Dr White says ever since the thalidomide scandal, the safety of the fetus has been paramount when prescribing in pregnancy: “People are very cautious.”
She said it’s “a good question” whether to warn women about the possible side-effects of metoclopramide.
“I probably wouldn’t routinely tell people that they might get side-effects – I suspect a lot of people don’t. On the other hand, I would have thought most people would be aware that if a person does start to get those symptoms – and people who are going to get it, will often get it straight away – that you would normally advise people to stop.
“Having been an obstetrician for a very long time and prescribed Maxolon for many, many women, it’s not a side-effect I’ve ever encountered or even heard of someone getting. It’s not to say it doesn’t, but I’d say it’s very rare.”
The TGA says that in the 30 years to 2014 it received 2190 adverse event case reports associated with metoclopramide, including nine cardiac arrests and over 100 cases of extrapyramidal disorders including tardive dyskinesia. This suggests the rate is much lower than the 20% the FDA cites, if the drug is regularly prescribed for prolonged use.
Dr White said while she would not stop prescribing metoclopramide, doctors had to monitor the signs and be prepared to discontinue the drug immediately. This includes GPs, who may not have prescribed the drug themselves and therefore won’t have seen the alert on their software.

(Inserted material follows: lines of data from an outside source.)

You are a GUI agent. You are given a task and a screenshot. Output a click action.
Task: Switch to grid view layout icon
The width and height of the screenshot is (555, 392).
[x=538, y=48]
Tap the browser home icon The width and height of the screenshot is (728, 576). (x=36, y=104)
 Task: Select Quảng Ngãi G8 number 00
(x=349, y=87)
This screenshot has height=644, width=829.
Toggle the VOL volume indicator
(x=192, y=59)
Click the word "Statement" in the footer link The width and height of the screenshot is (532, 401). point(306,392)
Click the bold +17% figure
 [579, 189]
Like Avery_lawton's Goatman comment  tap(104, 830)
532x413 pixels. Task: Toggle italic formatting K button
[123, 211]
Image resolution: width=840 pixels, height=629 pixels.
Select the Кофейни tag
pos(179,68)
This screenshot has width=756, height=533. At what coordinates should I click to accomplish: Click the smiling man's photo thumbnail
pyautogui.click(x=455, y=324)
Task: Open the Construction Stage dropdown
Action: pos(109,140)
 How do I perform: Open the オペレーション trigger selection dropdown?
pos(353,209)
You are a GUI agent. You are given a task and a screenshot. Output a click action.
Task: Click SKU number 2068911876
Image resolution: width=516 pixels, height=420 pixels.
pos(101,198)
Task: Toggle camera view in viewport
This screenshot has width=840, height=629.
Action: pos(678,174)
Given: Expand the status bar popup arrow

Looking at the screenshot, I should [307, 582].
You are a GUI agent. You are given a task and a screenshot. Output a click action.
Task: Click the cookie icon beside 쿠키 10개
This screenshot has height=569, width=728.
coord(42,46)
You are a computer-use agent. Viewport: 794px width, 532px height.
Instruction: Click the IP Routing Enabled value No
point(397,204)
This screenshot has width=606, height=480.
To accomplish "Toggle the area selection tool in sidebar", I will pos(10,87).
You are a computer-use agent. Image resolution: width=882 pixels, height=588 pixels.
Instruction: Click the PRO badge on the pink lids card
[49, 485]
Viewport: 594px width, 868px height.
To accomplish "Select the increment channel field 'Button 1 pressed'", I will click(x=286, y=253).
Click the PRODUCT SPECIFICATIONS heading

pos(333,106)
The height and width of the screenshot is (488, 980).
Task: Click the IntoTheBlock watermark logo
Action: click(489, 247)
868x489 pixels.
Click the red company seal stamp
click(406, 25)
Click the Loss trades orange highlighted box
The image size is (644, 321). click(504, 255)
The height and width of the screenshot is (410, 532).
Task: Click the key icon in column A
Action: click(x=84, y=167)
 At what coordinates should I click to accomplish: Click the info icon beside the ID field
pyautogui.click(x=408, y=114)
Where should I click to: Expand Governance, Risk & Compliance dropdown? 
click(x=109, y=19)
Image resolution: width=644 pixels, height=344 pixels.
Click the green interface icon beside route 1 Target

“I’d still say I think Maxolon is a reasonable thing to prescribe for women, but doctors need to be aware that if a patient complains of little symptoms, even though they may seem quite trivial and hard to explain like, ‘My mouth feels funny’ or ‘My jaw feels funny’, you stop it at that point.
Dr White does find at least one part of Sophie’s story dispiritingly familiar: the part where the young woman’s symptoms are dismissed as anxiety.
“You know, it’s a common story of symptoms not being taken seriously – ‘Ah, you’re just worried or you’re anxious or something,’ instead of someone listening and saying, ‘Hang on, I wonder if those symptoms are related to the fact you’re taking a drug that is known to have those potential side effects?’”
Happily, Sophie is now feeling well and heading into the last leg of her pregnancy with no more dark thoughts.
“It’s coming up soon now,” she says. “I’m in the third trimester, which is a great relief. I’m like, oh gosh, it’s been a rough ride but now I feel like I’m on the home stretch.”